* Given task: Reproduce verbatim the stretch of the material from the line containing "What answers the question what? (895, 1003)" through the line containing "How skills are important? (586, 949)", including both of those lines.

::::::::::

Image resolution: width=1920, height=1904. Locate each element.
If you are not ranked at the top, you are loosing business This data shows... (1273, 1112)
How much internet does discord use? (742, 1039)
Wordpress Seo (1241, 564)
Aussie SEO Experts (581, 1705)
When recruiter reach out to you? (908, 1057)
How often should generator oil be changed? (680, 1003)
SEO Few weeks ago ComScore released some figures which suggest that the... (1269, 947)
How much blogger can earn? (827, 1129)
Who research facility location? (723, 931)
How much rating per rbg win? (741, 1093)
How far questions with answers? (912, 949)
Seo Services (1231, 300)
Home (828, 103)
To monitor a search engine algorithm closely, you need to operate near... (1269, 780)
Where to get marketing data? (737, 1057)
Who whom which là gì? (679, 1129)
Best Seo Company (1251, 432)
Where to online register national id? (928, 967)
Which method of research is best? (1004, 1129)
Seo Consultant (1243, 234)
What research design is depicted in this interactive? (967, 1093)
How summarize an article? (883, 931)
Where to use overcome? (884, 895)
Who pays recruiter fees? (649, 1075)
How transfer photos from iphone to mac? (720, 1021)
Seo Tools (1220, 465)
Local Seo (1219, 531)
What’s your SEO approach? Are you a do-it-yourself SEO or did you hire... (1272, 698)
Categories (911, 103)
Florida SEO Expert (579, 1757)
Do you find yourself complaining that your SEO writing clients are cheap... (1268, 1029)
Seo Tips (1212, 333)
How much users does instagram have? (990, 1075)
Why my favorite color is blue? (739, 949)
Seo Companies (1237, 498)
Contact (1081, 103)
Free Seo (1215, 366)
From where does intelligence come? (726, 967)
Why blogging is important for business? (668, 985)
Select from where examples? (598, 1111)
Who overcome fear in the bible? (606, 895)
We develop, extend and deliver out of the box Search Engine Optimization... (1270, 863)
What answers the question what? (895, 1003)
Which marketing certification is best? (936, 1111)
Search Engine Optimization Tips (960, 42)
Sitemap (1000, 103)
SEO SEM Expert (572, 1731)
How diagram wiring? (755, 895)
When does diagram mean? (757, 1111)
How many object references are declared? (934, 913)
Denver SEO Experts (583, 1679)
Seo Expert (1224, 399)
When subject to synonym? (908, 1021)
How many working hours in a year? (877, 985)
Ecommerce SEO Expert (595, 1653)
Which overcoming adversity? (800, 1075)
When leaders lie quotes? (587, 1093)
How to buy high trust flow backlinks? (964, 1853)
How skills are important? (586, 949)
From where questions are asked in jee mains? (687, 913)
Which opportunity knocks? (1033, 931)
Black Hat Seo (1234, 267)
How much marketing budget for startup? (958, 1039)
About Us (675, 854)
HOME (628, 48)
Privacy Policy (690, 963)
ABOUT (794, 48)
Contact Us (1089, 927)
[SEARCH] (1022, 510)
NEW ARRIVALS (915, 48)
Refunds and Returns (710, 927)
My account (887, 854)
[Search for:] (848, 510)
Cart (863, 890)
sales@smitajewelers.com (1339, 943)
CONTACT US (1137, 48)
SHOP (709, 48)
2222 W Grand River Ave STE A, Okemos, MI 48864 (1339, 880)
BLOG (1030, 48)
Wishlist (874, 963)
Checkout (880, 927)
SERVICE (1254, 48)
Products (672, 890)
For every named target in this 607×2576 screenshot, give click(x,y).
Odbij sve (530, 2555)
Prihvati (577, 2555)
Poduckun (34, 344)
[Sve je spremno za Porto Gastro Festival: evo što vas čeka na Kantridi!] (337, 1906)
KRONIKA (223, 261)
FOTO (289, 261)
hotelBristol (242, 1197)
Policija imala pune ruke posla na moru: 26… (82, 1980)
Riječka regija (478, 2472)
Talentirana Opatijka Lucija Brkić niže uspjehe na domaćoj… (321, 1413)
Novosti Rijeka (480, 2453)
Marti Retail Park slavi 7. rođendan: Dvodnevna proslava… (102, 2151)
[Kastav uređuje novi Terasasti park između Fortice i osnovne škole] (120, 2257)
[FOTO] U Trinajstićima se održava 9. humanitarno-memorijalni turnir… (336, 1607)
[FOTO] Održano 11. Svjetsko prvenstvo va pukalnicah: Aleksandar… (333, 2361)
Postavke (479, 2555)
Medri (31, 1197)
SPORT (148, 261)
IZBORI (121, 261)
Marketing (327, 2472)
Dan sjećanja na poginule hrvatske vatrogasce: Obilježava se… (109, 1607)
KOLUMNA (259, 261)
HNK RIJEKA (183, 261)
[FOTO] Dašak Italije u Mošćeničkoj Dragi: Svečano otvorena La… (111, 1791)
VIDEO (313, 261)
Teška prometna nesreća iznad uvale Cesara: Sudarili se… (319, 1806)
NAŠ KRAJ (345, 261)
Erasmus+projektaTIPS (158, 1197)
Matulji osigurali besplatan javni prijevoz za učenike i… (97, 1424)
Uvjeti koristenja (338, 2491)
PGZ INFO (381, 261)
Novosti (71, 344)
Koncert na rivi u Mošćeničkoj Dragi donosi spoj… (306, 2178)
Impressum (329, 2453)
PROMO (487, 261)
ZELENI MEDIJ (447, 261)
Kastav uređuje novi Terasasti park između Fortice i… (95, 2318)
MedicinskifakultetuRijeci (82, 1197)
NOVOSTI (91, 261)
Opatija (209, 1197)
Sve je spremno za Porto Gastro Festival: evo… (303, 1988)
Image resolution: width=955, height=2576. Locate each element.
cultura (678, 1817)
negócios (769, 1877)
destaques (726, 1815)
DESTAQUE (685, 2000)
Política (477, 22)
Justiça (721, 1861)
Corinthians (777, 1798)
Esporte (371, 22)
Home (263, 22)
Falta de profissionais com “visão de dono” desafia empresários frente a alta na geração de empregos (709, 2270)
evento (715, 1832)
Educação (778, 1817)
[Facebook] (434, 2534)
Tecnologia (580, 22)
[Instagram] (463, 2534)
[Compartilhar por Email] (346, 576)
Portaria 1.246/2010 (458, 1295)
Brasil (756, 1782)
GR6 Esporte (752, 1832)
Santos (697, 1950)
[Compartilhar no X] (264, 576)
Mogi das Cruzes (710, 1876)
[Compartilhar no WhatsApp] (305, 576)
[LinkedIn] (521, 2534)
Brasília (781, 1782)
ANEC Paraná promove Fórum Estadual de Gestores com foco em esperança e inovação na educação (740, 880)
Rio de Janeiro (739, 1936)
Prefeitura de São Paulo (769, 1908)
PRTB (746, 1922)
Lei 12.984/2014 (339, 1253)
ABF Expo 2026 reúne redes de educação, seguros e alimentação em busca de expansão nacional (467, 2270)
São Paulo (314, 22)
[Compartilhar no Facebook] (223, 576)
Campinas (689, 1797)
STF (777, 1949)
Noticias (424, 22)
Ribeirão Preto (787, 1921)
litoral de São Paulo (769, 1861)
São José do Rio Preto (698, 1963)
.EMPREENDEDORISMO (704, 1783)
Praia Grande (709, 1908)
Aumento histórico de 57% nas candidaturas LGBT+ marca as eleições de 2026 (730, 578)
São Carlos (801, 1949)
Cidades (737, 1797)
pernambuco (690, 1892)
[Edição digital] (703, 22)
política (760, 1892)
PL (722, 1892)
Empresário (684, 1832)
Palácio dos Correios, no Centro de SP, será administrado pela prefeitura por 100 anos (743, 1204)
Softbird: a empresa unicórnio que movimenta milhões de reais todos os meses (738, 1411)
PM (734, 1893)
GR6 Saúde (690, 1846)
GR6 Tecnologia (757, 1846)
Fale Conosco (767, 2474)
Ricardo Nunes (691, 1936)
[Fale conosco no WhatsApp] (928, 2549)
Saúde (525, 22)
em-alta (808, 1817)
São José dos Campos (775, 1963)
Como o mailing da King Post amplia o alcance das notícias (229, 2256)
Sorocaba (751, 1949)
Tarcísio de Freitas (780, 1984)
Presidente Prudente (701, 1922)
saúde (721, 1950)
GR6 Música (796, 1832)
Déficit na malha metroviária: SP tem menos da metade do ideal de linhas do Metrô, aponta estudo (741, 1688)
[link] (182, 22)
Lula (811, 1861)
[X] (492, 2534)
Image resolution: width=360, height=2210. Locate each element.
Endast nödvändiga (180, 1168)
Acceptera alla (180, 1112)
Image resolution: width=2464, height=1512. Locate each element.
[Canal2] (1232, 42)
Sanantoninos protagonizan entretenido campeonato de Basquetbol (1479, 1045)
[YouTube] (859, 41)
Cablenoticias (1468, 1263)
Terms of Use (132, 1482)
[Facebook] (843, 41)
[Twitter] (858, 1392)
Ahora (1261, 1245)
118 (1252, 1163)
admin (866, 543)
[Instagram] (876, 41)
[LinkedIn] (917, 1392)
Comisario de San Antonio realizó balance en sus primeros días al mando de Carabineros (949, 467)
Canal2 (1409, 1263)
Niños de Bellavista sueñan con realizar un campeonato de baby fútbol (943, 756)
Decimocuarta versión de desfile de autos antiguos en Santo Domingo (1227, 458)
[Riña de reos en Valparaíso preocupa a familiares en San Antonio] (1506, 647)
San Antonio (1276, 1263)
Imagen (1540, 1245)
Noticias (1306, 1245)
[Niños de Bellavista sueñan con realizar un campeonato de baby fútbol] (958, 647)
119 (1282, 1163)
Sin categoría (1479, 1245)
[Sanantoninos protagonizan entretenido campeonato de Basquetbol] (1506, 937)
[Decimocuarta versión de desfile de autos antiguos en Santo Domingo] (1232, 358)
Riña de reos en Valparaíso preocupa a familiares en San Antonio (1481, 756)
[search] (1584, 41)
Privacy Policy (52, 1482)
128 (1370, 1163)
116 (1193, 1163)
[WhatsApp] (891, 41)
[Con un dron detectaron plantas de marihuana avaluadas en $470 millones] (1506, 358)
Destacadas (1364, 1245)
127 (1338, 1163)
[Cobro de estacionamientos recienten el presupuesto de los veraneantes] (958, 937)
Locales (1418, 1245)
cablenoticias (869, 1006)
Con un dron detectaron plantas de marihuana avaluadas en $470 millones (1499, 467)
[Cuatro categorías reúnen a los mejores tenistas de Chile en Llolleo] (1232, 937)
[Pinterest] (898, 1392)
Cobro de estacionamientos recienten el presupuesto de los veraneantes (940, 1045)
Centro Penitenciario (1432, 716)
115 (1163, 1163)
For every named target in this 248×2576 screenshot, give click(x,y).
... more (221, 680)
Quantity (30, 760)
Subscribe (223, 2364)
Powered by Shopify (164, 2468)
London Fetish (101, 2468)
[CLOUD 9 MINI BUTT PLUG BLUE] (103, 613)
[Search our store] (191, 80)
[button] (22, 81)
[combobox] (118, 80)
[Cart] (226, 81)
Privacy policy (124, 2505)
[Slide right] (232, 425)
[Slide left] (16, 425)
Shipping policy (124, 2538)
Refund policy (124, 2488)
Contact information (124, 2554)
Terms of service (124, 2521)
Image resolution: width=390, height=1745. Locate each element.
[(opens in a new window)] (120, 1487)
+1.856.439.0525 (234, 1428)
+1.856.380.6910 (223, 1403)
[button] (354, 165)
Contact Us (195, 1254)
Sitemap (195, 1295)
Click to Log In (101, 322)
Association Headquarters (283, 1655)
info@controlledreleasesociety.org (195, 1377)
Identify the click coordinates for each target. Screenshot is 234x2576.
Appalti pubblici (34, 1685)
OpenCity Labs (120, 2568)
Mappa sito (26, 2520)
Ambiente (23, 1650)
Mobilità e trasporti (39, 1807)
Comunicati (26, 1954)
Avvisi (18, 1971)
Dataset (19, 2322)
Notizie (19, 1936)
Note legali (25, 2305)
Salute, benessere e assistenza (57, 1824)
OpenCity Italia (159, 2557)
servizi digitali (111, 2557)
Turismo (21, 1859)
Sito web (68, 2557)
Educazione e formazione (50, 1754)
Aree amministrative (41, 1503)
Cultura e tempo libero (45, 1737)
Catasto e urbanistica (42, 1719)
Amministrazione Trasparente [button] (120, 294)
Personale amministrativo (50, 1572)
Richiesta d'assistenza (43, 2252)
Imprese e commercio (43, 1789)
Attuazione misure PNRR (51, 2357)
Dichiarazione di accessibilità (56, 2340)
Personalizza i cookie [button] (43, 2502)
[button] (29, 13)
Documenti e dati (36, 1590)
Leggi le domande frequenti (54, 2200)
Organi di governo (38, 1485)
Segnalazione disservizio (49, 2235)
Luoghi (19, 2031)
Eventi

::::::::::

* Result of this task:
What answers the question what? (895, 1003)
Which marketing certification is best? (936, 1111)
Search Engine Optimization Tips (960, 42)
Sitemap (1000, 103)
SEO SEM Expert (572, 1731)
How diagram wiring? (755, 895)
When does diagram mean? (757, 1111)
How many object references are declared? (934, 913)
Denver SEO Experts (583, 1679)
Seo Expert (1224, 399)
When subject to synonym? (908, 1021)
How many working hours in a year? (877, 985)
Ecommerce SEO Expert (595, 1653)
Which overcoming adversity? (800, 1075)
When leaders lie quotes? (587, 1093)
How to buy high trust flow backlinks? (964, 1853)
How skills are important? (586, 949)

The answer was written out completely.